EC2 Dataiku connection to Azure Synapse pool - Need help
Hey all, I need some help in figuring out where the source of an issue lies with a particular connection to a Synapse SQL pool.
Setup:
Dataiku hosted on AWS EC2, built using Ansible + Terraform
Synapse SQL Pool located on Azure
Everything is (supposed to be) on the same internal network
I'm getting the following Error message:
The TCP/IP connection to the host randomdatabase.database.windows.net, port 1433 has failed. Error: "connect timed out. Verify the connection properties. Make sure that an instance of SQL Server is running on the host and accepting TCP/IP connections at the port. Make sure that TCP connections to the port are not blocked by a firewall.".
Additional technical details
Error type:com.microsoft.sqlserver.jdbc.SQLServerException
I've verified that the AWS security group is pointing in the right direction, that the host is correct, that the DB credentials are correct, the DB and Schema names are correct, and that the correct JDBC driver is installed per Dataiku recommendations.
We've also confirmed that the randomdatabase DB is accepting connections.

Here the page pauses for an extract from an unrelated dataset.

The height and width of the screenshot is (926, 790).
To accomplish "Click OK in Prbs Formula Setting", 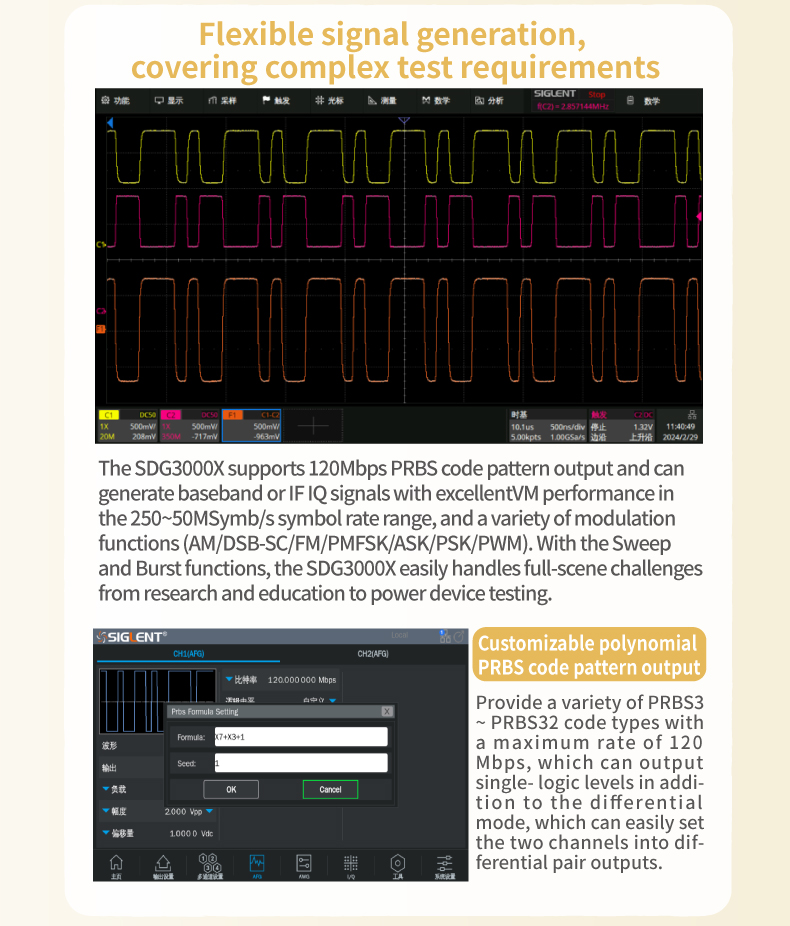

Any thoughts or suggestions to check on the network or firewall side of things? Thanks in advance
Operating system used: Ubuntu
Answers
-
Turribeach Dataiku DSS Core Designer, Neuron, Dataiku DSS Adv Designer, Registered, Neuron 2023 Posts: 2,067 Neuron
Well clearly you have a networks firewall issue and there isn't much we can do to help you, you really need to speak with your networks team. "Everything is (supposed to be) on the same internal network" => That is not physically possible since you are in a multi-cloud environment.
You can do a little bit of troubleshooting from your side before you contact your networks team. Ping in the number 1 tool most people use ("ping randomdatabase.database.windows.net") but it's relevance on multi-cloud environments which tend to implement zero trust and block ping packets is quickly dimishing. Besides the fact that ping works or doesn't will not guarantee that you can connect to the remote host in a particular port so it's best to leave ping for home lab setups. Old school people would have used telnet to check they can connect to the remote host on the desired port but telnet has long been deprecated as it is an insecure version of SSH so most systems don't even have it installed these days.
The more modern way to check you can establish a TCP connection to a remote system in a specific port is to use nmap:
nmap -sT -p 1433 randomdatabase.database.windows.net
You may need to install nmap but it's available to pretty much all *nix distributions. This command will test if a establish a TCP Connect() on the remote host on the specified port. The result should be something like this:
PORT STATE SERVICE 1433/tcp open obrpd
If it doesn't say open then that's as far as you can go. The connectivity is being blocked by something between you and the remote host and you need to talk to your networks people. When sending the case to them they will want to know the source IP, destination IP, protocol (TCP) and destination port all of which you can easily obtain (use "nslookup randomdatabase.database.windows.net" to see the IP address). Finally it might also help your networks people to provide a trace route:
traceroute randomdatabase.database.windows.net
Again may need to install traceroute but it's also available to pretty much all *nix distributions. This will attempt to provide a network trace of the traffic and all the hops it goes via until it's blocked but it will be highly dependant on where ping is allowed in your network as otherwise traceroute results will be pretty much useless.
-
Appreciate the response! I'll certainly give it a go before reaching out to the networking team but I agree with your initial assessment that it's very likely a firewall issue first and foremost that would need to be resolved in some manner.
Thanks!